Brian Carter

Personal information
- Full name: Brian Carter
- Date of birth: 17 November 1938
- Place of birth: Dorchester, England
- Date of death: 21 July 2019 (aged 80)
- Height: 5 ft 6+1⁄2 in (1.69 m)
- Position: Left half, right half

Senior career*
- Years: Team / Apps / (Gls)
- 1955–1956: Weymouth
- 1956–1961: Portsmouth / 44 / (0)
- 1961–1962: Bristol Rovers / 4 / (0)
- 1962–1967: Bath City / 242 / (7)
- 1967–1968: Bridgwater Town
- 1969–1970: Welton Rovers (player-manager)
- 1970–1971: Bridgwater Town
- 1971–1972: Shepton Mallet
- 1972–1976: Avon Bradford (player-manager)
- 1976–1977: Melksham Town
- 1977–?: Clandown

= Brian Carter =

English footballer (1938–2019)

Brian Carter (17 November 1938–21 July 2019) was an English professional footballer who played as a midfielder in the English Football League for Portsmouth and Bristol Rovers in the 1950s and 1960s.

==Early life==
Carter was born in Dorset, England, the son of Edward Carter and Eileen Bird.
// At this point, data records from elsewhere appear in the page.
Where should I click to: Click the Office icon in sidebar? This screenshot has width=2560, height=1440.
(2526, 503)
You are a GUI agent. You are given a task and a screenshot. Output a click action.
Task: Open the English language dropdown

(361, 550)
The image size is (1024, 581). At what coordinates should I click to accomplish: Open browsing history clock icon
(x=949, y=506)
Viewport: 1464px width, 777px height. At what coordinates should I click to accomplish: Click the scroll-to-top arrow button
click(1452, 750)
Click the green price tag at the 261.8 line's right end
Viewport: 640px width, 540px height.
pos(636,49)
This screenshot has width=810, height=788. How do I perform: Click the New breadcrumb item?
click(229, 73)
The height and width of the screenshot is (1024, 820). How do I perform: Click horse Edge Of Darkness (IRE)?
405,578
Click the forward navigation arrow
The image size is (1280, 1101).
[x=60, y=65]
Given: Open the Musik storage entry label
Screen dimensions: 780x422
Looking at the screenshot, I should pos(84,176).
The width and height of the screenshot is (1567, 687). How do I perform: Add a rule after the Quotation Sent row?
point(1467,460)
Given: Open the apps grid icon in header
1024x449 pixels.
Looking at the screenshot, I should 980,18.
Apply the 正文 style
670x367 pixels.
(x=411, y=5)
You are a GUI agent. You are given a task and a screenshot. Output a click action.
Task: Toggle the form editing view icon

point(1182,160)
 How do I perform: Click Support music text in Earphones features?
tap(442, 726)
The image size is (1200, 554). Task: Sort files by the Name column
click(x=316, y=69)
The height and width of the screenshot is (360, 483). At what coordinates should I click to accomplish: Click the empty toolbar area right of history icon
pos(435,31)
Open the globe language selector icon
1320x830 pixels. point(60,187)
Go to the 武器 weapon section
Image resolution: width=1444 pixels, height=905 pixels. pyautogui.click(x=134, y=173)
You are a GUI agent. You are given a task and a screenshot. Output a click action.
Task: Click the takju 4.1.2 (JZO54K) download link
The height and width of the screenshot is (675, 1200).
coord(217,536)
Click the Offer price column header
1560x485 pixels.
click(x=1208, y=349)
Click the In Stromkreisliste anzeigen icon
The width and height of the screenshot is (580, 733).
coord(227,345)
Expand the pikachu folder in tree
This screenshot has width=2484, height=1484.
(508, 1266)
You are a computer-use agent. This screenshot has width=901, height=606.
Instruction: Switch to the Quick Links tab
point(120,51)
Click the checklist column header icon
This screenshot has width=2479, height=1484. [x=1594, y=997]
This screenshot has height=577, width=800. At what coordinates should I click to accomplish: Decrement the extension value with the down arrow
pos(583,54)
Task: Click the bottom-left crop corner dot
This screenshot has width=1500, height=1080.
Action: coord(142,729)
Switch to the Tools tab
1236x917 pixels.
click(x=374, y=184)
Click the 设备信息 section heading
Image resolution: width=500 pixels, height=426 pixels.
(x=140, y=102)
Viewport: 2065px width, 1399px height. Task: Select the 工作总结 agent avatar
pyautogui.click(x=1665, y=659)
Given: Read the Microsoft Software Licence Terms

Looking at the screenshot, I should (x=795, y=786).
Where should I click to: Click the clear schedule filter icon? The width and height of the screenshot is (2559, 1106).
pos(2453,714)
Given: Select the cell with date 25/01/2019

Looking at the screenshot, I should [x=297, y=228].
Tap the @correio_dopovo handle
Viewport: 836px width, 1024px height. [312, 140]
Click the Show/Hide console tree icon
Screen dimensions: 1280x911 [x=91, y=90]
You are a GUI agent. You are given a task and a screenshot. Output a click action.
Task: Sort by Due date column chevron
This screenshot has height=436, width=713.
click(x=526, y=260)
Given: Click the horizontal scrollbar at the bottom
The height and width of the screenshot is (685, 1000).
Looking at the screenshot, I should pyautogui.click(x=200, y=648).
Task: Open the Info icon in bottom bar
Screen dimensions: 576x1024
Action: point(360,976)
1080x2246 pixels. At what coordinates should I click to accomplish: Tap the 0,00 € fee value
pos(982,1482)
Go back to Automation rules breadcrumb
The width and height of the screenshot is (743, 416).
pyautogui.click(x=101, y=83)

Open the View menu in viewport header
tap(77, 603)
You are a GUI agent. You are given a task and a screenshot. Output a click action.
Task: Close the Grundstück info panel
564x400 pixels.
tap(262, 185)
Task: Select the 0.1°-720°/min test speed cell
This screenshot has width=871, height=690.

He attended Weymouth Grammar School and began his footballing career with Weymouth as a sixteen-year-old, signing professional terms with them when he turned 17.

==Footballing career==
In January 1956, two months after his seventeenth birthday, he was signed by Portsmouth for a transfer fee of £2,500. He went on to make 44 league appearances in a five-year spell with the Fratton Park club. He moved to Bristol Rovers in June 1961 for a fee of £1,500 but left after nine months having made just four first team appearances.

From Bristol Rovers he joined Bath City in March 1962, where he appeared in 242 league matches, scoring seven goals. After this he played for a number of non-league clubs around the west of England, mostly in Somerset.